Steam rises from the cooling towers of the coal power plant of RWE, one of Europe's biggest electricity and gas companies in Niederaussem, Germany, March 3, 2016. REUTERS/Wolfgang Rattay

Steam rises from the cooling towers of the coal power plant of RWE, one of Europe's biggest electricity and gas companies in Niederaussem, Germany, March 3, 2016. REUTERS/Wolfgang Rattay

As the European Commission releases its autumn economic forecast, accelerating the transition to net zero is the best way to tackle inflation caused by Putin's Ukraine war

Laurence Tubiana is chief executive of the European Climate Foundation and was an architect of the 2015 U.N. Paris Agreement on Climate Change.

The autumn economic forecast of the European Commission published on Friday is likely to be grim.
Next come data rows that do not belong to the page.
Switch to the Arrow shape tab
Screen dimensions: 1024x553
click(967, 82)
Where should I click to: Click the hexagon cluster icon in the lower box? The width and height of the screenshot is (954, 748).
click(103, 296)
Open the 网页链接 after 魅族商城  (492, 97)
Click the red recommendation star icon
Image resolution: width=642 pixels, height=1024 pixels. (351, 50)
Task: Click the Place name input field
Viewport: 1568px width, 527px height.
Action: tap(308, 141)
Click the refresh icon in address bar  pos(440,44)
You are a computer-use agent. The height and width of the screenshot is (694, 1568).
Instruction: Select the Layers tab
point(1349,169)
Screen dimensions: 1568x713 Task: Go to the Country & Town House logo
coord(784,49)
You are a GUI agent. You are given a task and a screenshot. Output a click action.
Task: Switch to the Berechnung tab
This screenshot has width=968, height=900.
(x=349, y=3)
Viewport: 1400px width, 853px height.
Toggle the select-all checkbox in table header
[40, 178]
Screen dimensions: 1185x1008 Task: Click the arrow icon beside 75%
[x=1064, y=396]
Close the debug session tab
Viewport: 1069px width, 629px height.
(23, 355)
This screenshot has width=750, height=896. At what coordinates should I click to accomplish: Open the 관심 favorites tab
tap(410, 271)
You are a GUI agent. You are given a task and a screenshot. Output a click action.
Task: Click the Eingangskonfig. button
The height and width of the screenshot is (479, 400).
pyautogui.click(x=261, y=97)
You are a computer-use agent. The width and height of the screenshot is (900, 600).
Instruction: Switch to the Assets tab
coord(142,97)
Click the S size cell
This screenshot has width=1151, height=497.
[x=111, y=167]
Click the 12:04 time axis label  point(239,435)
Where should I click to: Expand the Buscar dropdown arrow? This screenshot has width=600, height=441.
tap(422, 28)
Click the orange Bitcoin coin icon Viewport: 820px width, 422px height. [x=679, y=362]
Like most parts of the world, inflation in Europe is out of control.

Yet compared to Turkey, sub-Saharan Africa or flood-stricken Pakistan, European governments are better equipped to deal with double-digit increases and protect people from inflation’s effects, which gives them unique responsibilities.

First, to slam the brakes on global price surges – in Europe and beyond – without the poorest suffering the whiplash. Second, to treat the root cause: our dependency on fossil fuels.

What we are experiencing in Europe today is a phase of "Putinflation" – a weaponisation of the previous "fossilflation" (a term popularised by Isabel Schnabel of the European Central Bank). These inflationary pressures from oil and gas indeed set the conditions for the Kremlin to unleash its atrocities while squeezing European economies.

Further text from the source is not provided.